Há quase cinco anos o Dr. Xavier Lasso de la Vega, da Universidade de Madrid, chamava a atenção dos nossos investigadores para o facto incontestável da absoluta impossibilidade de um autor ler tudo quanto se haja escrito sobre uma dada matéria; e de aí inferia “a necessidade de que um grupo de documentaristas se encarregue de fazer a necessária selecção, valorizando-a e classificando-a de forma a obter-se uma rápida e acessível consulta”.

Bem certa, esta doutrina. Ela nos dá o desejo de que o presente trabalho seja, não só livro de curso, até que surja outro melhor, mas também uma base de trabalho dos alunos, como documen­taristas investigadores, que nesse interessante la­bor se habilitam à nobre tarefa da História.

Da nobreza da tarefa valerá ainda a pena falar? Se ainda, nesta altura da nossa civilização, é necessário fazê-lo, ouçamos Herculano («O Bobo», pág. 13 da 9.ª edição): “Que todos aqueles a quem o engenho e o estudo habilitam para os graves e profundos trabalhos da história se dedi­quem a ela. No meio de uma nação decadente, mas rica de tradições, o mister de recordar o pas­sado é uma espécie de magistratura moral, é uma espécie de sacerdócio. Exercitem-no os que podem e sabem; porque não o fazer é crime”.

Da nossa parte o não o fazer tem sido, pelo menos, delito de ingratidão.

Esperávamos só parar, neste volume, a meio do actuar da geração viva. O desenvolvimento forçado de alguns capítulos obriga-nos a ficar no fim da primeira década deste século. Os restantes quarenta anos pertencerão, portanto, a um ter­ceiro volume: “A Lavra e a Palavra”, que em­preenderemos se o presente tiver aceitação e Deus nos der ensanchas e ousio.
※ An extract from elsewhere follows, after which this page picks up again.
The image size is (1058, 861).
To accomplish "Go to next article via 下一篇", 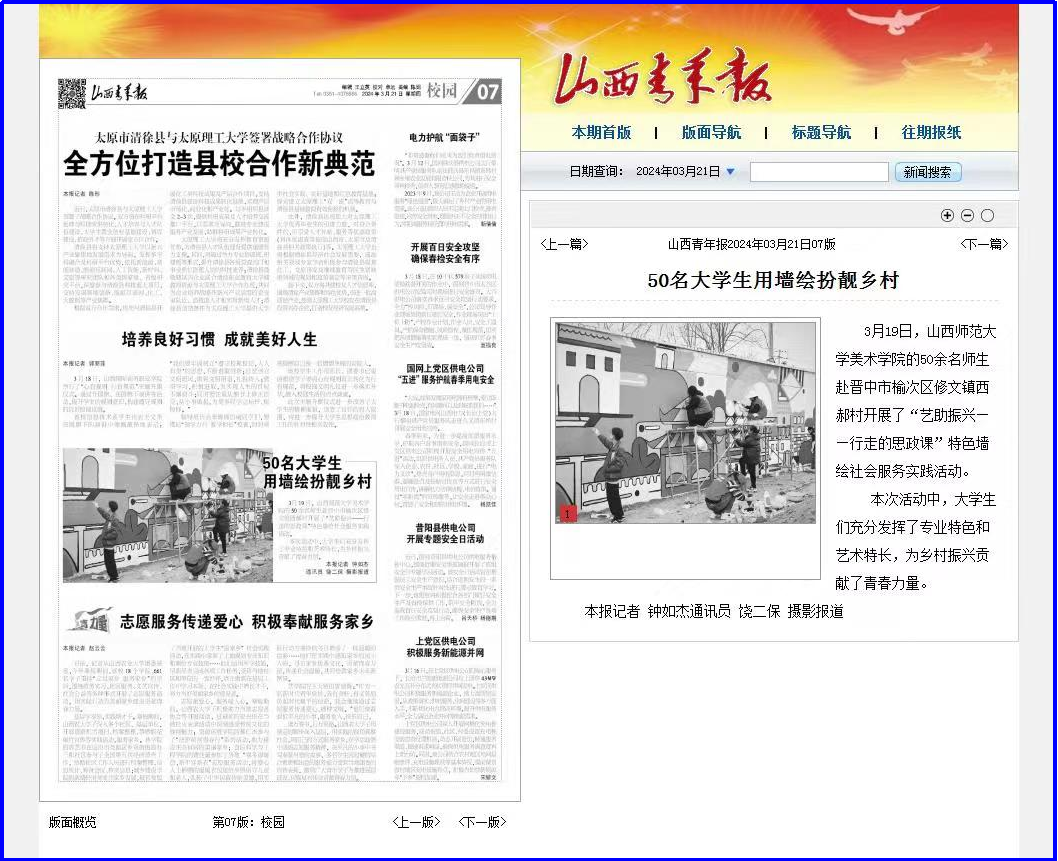I will pyautogui.click(x=983, y=244).
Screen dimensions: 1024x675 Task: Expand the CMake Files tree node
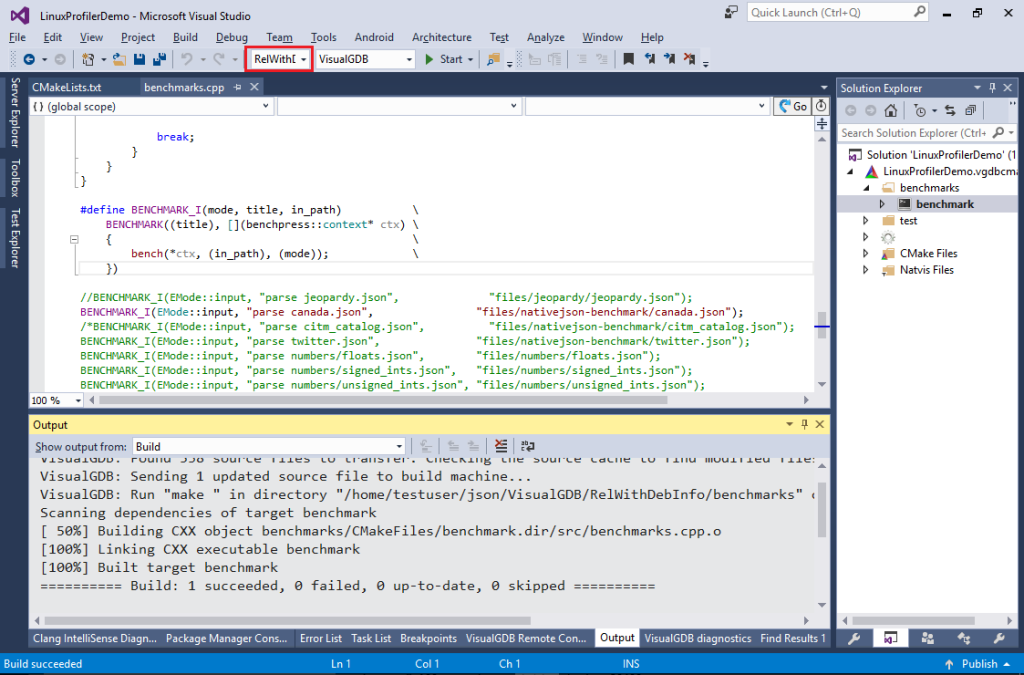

Concluamos: tanto, afinal, nos varões ilustres como nas gentes sem nome nem eco, que a His­tória encara como massa indistinta, quase sempre as vidas paralelas são, nessa origem ignorada e também nesse destino misterioso de todos os seres — mas para aqueles que no seu íntimo acharam Deus, o Deus que os buscava, as vidas são con­vergentes para o Centro comum onde Ele se revela: o Emanuel, “Deus connosco”.

Margens do Lima, Setembro de 1957.

Eduardo MOREIRA
Vidas Convergentes. [Lisboa] : Junta Presbiteriana de Cooperação em Portugal, [imp. 1958].